The presence of the –OH group on the second carbon chain of the ribose sugar makes a ribopolynucleotide less stable than a deoxyribose molecule. The presence of 2’-OH group on the ribose sugar makes it susceptible to nucleophilic attack in the presence of OH (ions) on the 5’-phosphorous atom, thus causing breakage of the phosphodiester link and forming a 2,’3’ cyclic phosphate.
The –OH ion facilitates the reaction because it can generate a 2’–O ion from the 2’-OH group, which attacks the phosphorous atom and converts the phosphodiester group into a 2’, 3’ –cyclic nucleotide, thus breaking the polynucleotide chain. Hydrolysis of the cyclic nucleotide produces a mixture of 2’ and 3’ nucleotides at the breakpoint.
Moreover, the double stranded DNA has relatively small grooves as opposed to the larger grooves on RNA molecules. This provides ample docking space for damaging enzymes.

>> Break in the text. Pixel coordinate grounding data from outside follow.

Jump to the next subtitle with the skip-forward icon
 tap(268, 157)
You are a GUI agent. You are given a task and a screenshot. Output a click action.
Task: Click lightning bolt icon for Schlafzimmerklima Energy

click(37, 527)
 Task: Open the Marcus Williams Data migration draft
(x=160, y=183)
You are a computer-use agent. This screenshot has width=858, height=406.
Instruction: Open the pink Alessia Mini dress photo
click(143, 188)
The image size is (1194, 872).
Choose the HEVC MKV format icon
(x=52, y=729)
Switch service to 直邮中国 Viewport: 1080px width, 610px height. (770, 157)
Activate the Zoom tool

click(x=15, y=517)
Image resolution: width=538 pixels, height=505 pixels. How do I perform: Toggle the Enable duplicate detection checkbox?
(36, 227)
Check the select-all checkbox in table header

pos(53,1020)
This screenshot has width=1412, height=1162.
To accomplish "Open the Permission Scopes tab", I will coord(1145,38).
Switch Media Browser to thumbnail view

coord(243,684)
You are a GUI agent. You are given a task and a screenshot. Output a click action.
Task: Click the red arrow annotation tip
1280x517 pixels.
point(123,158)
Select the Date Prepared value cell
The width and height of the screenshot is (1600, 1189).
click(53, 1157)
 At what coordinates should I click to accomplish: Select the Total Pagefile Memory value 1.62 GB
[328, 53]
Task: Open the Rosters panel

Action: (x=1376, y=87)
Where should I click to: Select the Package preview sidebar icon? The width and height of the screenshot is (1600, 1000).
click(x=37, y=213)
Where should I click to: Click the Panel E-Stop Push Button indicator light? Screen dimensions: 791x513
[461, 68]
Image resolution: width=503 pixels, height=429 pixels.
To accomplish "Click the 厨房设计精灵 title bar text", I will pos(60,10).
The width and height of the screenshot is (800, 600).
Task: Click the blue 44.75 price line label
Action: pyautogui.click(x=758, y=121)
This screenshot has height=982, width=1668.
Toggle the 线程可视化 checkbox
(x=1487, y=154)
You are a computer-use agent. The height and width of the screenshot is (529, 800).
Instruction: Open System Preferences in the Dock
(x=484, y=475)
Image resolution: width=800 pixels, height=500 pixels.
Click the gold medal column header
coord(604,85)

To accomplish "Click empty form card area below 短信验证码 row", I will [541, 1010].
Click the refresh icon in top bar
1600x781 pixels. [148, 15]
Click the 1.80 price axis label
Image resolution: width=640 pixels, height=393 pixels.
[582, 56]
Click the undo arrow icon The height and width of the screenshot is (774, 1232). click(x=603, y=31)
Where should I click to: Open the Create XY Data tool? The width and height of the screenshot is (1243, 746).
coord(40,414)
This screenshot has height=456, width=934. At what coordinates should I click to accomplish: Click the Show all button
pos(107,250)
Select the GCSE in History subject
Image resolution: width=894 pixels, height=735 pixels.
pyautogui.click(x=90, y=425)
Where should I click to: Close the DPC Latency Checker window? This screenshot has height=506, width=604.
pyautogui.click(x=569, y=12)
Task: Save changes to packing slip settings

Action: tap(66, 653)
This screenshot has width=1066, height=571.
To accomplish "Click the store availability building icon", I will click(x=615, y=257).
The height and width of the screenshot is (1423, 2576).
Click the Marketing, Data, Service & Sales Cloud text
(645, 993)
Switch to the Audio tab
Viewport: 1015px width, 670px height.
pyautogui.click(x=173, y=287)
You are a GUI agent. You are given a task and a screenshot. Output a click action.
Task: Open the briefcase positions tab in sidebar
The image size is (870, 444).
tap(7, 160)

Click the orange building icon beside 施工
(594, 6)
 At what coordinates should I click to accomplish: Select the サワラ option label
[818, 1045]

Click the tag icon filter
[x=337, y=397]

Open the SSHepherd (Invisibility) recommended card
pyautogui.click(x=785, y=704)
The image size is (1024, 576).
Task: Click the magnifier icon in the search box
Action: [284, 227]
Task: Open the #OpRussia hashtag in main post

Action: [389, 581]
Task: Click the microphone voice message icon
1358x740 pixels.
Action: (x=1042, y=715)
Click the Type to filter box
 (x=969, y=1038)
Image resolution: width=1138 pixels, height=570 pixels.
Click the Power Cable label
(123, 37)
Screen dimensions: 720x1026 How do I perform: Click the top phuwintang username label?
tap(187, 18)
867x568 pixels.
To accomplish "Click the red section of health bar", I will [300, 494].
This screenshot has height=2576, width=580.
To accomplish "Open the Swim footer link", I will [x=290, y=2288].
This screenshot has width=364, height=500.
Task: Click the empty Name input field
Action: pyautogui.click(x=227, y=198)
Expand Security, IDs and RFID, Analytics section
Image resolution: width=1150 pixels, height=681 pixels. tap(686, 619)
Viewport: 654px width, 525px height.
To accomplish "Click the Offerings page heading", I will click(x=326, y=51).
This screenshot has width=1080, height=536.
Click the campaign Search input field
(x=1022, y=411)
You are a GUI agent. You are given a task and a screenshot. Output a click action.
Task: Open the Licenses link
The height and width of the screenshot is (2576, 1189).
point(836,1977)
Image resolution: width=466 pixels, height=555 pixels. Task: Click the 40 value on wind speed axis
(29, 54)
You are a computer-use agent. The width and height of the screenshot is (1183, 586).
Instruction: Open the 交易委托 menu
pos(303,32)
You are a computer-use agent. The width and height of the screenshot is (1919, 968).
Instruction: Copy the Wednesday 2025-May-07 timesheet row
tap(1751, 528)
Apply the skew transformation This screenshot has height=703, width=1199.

Base pairing bears little relation to the stability of one molecule over another. DNA has two types of base pairing: AT (double hydrogen bond) and GC (triple hydrogen bond). With RNA, thymine (T) is replaced by Uracil (U). But, as far as bond strength is concerned, there is little difference between AT and AU.
A further test of the stability of DNA over RNA is if you mix RNA into a dilute NaOH solution, it will completely destroy the molecule at room temperature, while DNA is unaffected. DNA is therefore, a more stable repository of genetic information than is RNA.